A circle of candles glowed in the dark in front of Moseley Center during the National Suicide Prevention Month Vigil.
Students and professors gathered to remember their peers, friends and relatives who they have lost to suicide, and those in attendance reflected on how those losses have affected their own lives.
The vigil began Sept. 24 with an address from Elizabeth Nelson, associate director for health promotion, and Kirstin Ringelberg, LGBTQ office coordinator and professor of art history, who spoke about the high prevalence of suicide in the LGBTQ community.
“If you’re given constant messages from the media, your parents and your places of worship that you aren’t normal, suicide might seem like it is the only option you have,” Ringelberg said.

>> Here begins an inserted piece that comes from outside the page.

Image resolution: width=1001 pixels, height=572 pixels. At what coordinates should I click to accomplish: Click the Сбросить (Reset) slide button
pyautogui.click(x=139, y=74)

The opening addresses encouraged students to have respect for the struggles individuals face, but to also understand no one should feel alone in his or her pain.
After a moment of silence, students were invited to share their own stories and feelings about their personal experiences with suicide.
“A lot of people are uncomfortable talking about suicide,” said Laura Lee Sturm, vice president of Spectrum and coordinator of the vigil. “But it’s such a big issue that affects so many people in so many ways. And when no one talks about it, people feel like they’re alone.”
In planning the event, Sturm said she originally intended for the vigil to call attention to the high rate of suicide in the LGBTQ community. But after reflecting on the issue, she said she realized suicide affects a much wider range of students across campus.
Suicide is the third leading cause of death for people between the ages of 15 and 24, according to the Centers for Disease Control and Prevention. Sturm said she felt it was important for students from a variety of backgrounds to stand together during the event.
“If anything, it is a unifying factor,” Sturm said. “It’s something we all must fight against, no matter how you identify yourself.”
Senior Lauren Clapp said she attended the vigil because she knows people who have committed suicide and said she felt personally connected with the issue addressed.
“I think it is really important that as a community we show solidarity,” Clapp said. “This issue is not talked about enough, and it is really important that we bring it to the surface.”